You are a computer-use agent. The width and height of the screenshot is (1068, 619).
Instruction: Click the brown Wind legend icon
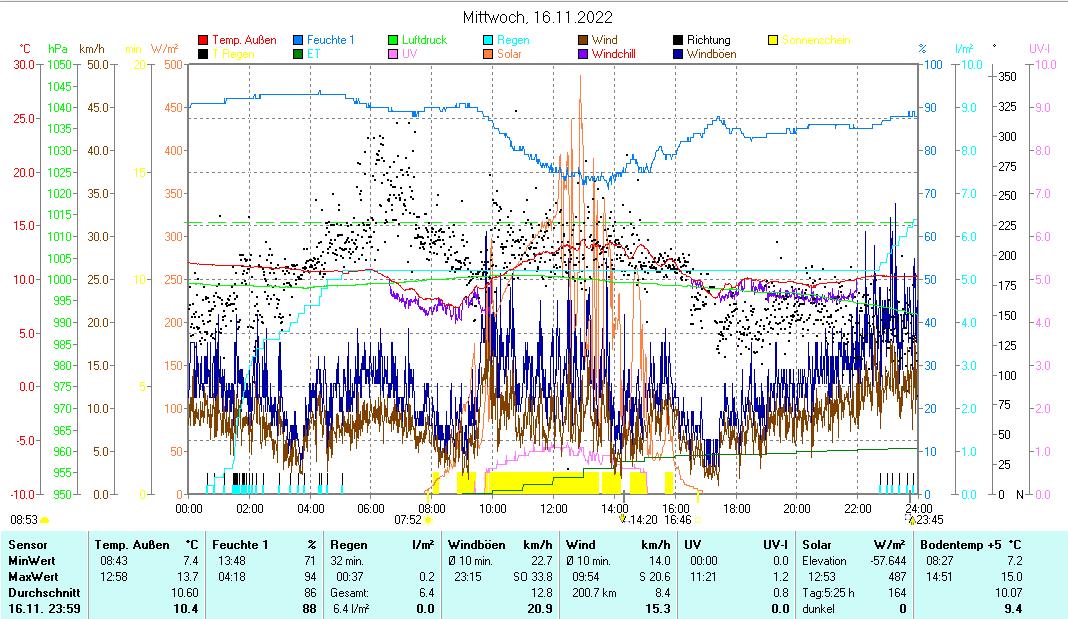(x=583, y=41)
...
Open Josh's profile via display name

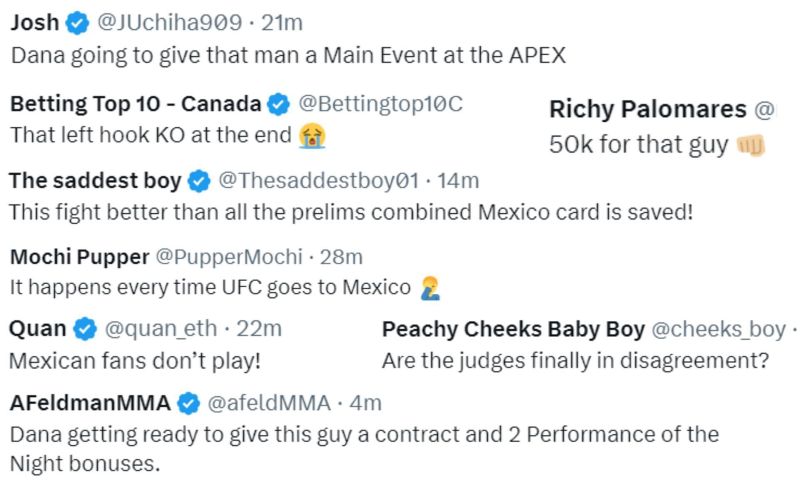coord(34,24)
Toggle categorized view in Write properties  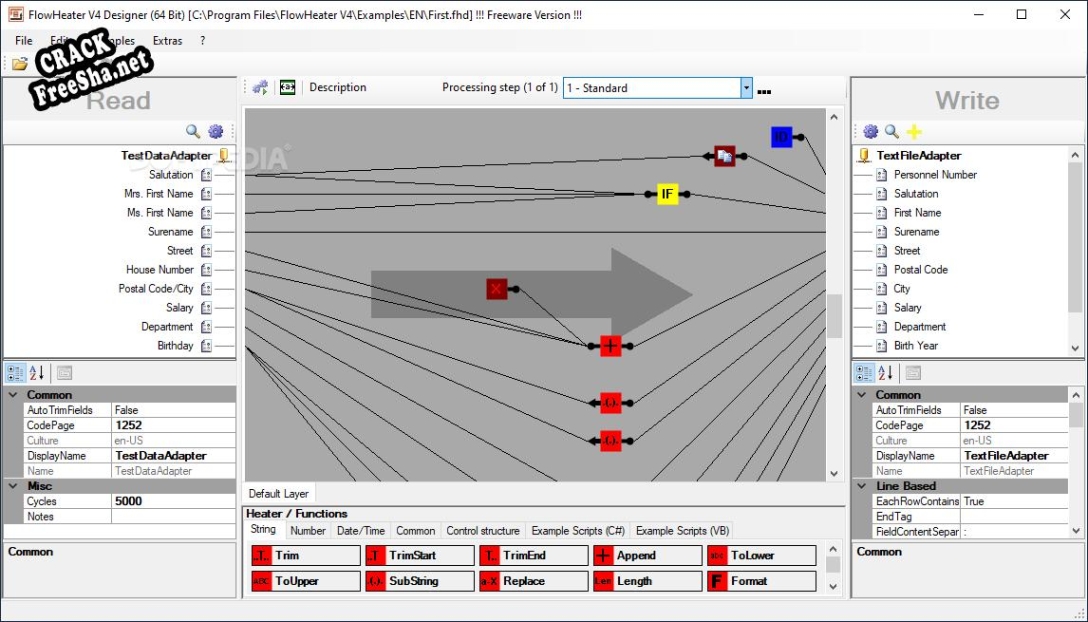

**WHAT YOU ARE ASKED TO DO**. Look back over the records above. Reproduce exactly everything from the line with "Open Josh's profile via display name" down to the line with "Toggle categorized view in Write properties", inclusive, and leave the pictures out.

**TASK RESPONSE**.
Open Josh's profile via display name

coord(34,24)
Toggle categorized view in Write properties  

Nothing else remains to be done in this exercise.